Captioning performance

In this paper, we investigate various combination query image retrieval methods on the TCE-S and ICR2020 datasets. To ensure fairness, the technical scales of the methods are kept equal and the training strategies are consistent. The research focuses on three types of image features: CNN features (C), ViT features (V), and CNN and ViT features (C + T). The performance of three advanced CNN models, LBF³², HFFCA³³, and IRTF⁶, and two ViT models, VAL³⁴ and TNT²⁴, are compared. Furthermore, the performance of three models that combine CNN and ViT, namely ComposeAE², TECMH¹², and EAR-FS²⁸, is deeply compared. Table 1 shows that models that rely solely on CNN features generally score relatively lower in most evaluation metrics, which to some extent indicates that they have limitations in capturing image context information. In contrast, models that turn to ViT features, such as TNT, show significant improvements on the TCE-S and ICR2020 datasets. This indicates that compared with CNN, using ViT as a feature extractor has stronger feature extraction capabilities and can capture more global and contextual information.

Next, we observed the performance of the model that combined CNN and ViT features, which showed significant improvements in evaluation metrics compared to models that only used single visual features. This indicates that combining different types of visual features can bring additional performance gains for image retrieval. However, embroidery images contain rich textures and complex structures that are distributed across different parts of the image. These methods may not perform well when applied to embroidery images in natural scene images.

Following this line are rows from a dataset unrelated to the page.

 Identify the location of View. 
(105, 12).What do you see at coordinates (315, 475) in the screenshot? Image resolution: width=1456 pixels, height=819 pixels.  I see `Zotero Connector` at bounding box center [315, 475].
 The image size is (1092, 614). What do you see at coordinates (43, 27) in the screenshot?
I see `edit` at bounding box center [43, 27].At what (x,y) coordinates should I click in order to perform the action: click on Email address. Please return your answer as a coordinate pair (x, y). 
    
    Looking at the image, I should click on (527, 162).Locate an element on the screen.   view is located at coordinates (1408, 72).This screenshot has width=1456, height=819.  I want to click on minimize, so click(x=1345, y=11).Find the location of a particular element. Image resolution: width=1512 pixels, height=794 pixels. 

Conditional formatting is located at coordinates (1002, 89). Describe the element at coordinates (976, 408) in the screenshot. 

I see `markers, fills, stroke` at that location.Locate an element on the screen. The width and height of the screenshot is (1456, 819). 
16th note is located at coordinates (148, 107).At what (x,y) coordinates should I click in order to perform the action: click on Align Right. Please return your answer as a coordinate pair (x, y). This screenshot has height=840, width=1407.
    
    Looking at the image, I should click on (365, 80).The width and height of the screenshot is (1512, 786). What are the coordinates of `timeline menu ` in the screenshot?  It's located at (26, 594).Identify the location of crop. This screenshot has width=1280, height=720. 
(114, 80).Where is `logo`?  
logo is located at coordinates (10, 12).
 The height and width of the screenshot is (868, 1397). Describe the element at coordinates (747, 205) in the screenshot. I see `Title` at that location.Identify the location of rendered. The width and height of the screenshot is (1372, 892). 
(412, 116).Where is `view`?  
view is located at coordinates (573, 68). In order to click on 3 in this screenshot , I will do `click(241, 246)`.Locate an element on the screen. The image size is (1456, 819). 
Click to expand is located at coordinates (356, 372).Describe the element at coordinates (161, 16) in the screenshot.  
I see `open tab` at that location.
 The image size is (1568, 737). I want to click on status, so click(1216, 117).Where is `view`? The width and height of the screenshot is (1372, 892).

Our method is specifically designed for complex structures and rich textures in embroidery images, and the Blend-Transformer can extract image features from different angles and utilize the global context information of embroidery images. Meanwhile, the Enhanced CNN enhances the information flow between different feature groups, thereby improving retrieval accuracy. These comparisons prove the effectiveness of the model in embroidery image retrieval.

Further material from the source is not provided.